Move more, eat less. Stop eating out so much - max 1 meal a week. Don't drink your calories. Take the stairs, park further away and walk more. And possibly, therapy. As someone who's been obese, it's not just a matter of food, but underlying mental/emotional issues. Exercise can also be a very helpful form of therapy.
+1000. Fad diets and all the other marketing gimmicks for weight loss are not sustainable. The results are not immediate, but transitioning to a healthier lifestyle is the only surefire way of losing weight
and keeping it off.
“Eat less, move more” simply doesn’t work for someone who has been 100-150 pounds overweight for a long time.
It would be like telling a healthy 135 pound person that they just have to eat less and move more to get to 90 pounds.
Our bodies will do everything it can to stay at the high weight.
This is complete and utter BS. Our HABITS will do anything to keep us at our current weight. If I forced someone who was 135 lbs to eat an additional 2000 calories a day you can be they sure as hell they would gain weight. Just like If you force someone who is 100lbs overweight to eat 1200 cals/day they will lose weight. just look at my 600lb life. When they follow the Dr's diet they lose a ton of weight. Most gain some back when they start eating crap again.
OP- it is all about creating a small but sustainable deficit. no fad diets, not starvation, but slow steady lifestyle changes.
Start exercising by just walking, slowly increase the time you walk each day.
For diet- track your calories. Everyone on here who can't lose weight says they don't eat "very unhealthy" but all food has calories and if you are 100+ lbs overweight you ARE overrating. You can not maintain that weight without consuming a significant amount of calories.

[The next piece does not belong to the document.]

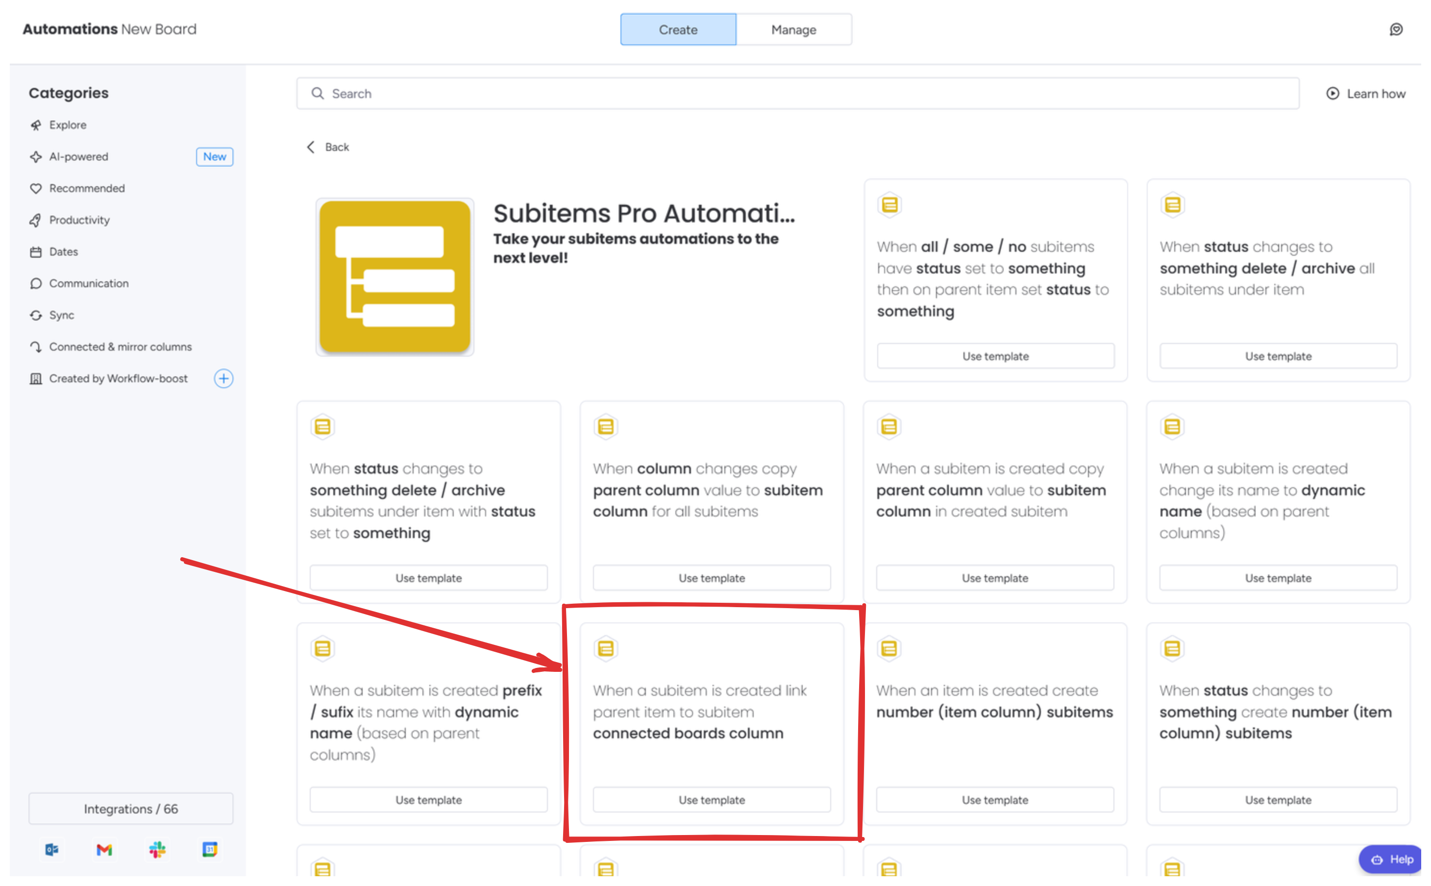Click the Learn how play icon
The image size is (1431, 886).
(1333, 94)

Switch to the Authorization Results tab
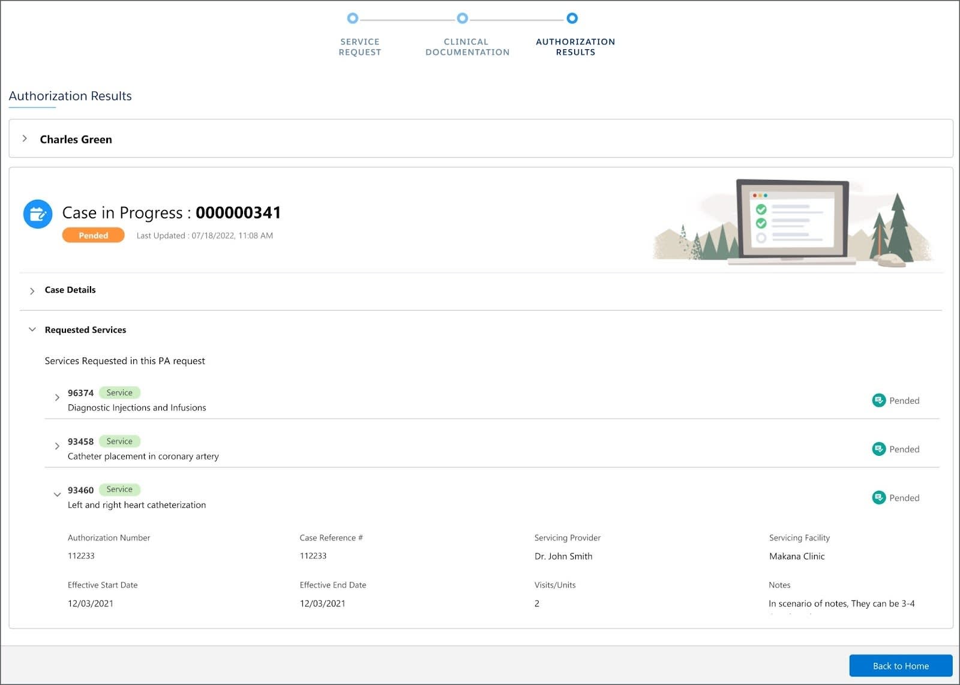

Take your current weight and subtract 50 lbs. Now multiply that number by 12. This is how many calories you should eat to start losing weight. You can also just subtract 30 lbs for a smaller deficit. Or take both number to create a range.
For example if you weight 250 lbs. Subtract 50 and 30 (200 and 220) multiply by 12= 2400-2640, this the the calories range you should eat in. Focus on eating protein and veggies at every meal and snack along with a serving of carbs and healthy fats.